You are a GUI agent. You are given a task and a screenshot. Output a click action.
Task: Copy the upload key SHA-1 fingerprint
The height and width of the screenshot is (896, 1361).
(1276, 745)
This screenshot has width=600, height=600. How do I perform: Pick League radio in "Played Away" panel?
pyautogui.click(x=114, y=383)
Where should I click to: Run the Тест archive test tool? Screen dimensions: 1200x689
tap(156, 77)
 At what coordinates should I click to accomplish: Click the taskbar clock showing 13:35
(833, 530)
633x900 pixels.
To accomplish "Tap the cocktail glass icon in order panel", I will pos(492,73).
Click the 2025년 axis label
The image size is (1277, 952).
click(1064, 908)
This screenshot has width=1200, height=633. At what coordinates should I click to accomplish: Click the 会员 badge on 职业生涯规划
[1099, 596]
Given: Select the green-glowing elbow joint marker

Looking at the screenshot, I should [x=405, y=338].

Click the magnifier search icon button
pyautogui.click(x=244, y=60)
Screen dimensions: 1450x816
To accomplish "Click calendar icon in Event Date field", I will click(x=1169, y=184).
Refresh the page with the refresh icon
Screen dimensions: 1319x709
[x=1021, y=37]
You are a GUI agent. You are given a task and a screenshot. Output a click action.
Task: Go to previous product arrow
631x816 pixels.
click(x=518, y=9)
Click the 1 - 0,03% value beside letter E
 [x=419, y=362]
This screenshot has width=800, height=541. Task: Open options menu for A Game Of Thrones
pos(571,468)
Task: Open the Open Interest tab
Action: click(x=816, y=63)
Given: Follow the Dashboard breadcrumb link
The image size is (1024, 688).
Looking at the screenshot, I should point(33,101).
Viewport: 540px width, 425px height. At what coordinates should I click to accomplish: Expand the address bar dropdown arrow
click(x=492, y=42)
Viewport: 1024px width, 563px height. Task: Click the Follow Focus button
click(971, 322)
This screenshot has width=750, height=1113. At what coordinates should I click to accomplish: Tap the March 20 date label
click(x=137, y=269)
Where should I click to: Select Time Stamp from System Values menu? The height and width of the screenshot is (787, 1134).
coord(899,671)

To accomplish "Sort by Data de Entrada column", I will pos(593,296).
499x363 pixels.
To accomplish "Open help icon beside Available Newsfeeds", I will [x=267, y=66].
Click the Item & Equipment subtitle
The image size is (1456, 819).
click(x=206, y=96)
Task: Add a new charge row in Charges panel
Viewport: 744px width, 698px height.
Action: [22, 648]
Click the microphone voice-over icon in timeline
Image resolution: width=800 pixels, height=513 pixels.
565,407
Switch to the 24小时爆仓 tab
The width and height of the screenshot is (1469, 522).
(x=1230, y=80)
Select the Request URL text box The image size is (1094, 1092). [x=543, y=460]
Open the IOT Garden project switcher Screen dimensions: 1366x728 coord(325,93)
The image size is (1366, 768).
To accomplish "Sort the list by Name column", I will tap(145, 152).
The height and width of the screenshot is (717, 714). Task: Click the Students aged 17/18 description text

**Work to be completed**
The answer must consist of every line above that contains the word "column".

**Solved exercise**
To accomplish "Sort by Data de Entrada column", I will pos(593,296).
To accomplish "Sort the list by Name column", I will tap(145, 152).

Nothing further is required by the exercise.